== Prompt 1 ==
According to the text on the Foundations of Orthodox Culture course, on what date did the amendments to Russia's educational laws pass their first reading?

== Text shown ==
The president was speaking during a 13 September visit to Belgorod, the region that has gone furthest in embracing the Foundations of Orthodox Culture. For the past academic year the course has been compulsory for all its pupils (see F18News 25 September 2007 http://www.forum18.org/Archive.php?article_id=1023).

Putin's comments also come shortly after Russia's parliament began consideration of educational reforms Church supporters say are designed to sideline the Foundations of Orthodox Culture course. Passing their first reading on 11 September, the amendments to various laws would allocate responsibility for setting educational standards to the federal government from 1 January 2008. In particular, they would abolish post-Soviet provisions granting regional authorities and individual schools the right to determine up to 25 per cent of the core curriculum. It is at the regional level that the Russian Orthodox Church's drive to introduce the Foundations of Orthodox Culture course has been most successful.

(Rows showing where targets appear)
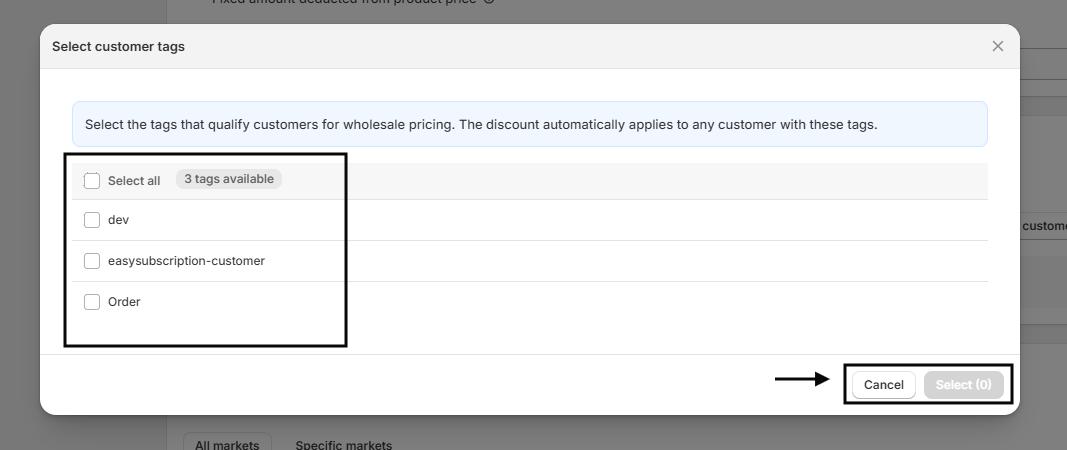Click the blank dialog footer left of the arrow
This screenshot has width=1067, height=450.
pyautogui.click(x=400, y=385)
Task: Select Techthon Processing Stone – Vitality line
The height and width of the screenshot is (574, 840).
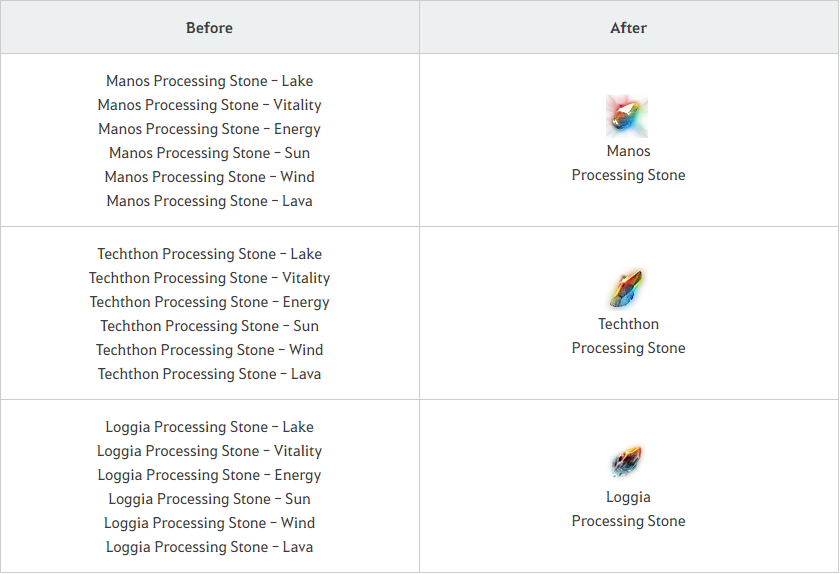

== Prompt 2 ==
Duplicate the listing, starting with the line that contains "Task: Select Techthon" and going on through the end of the listing. Leave the pictures out.

== Solution 1 ==
11 September

== Solution 2 ==
Task: Select Techthon Processing Stone – Vitality line
The height and width of the screenshot is (574, 840).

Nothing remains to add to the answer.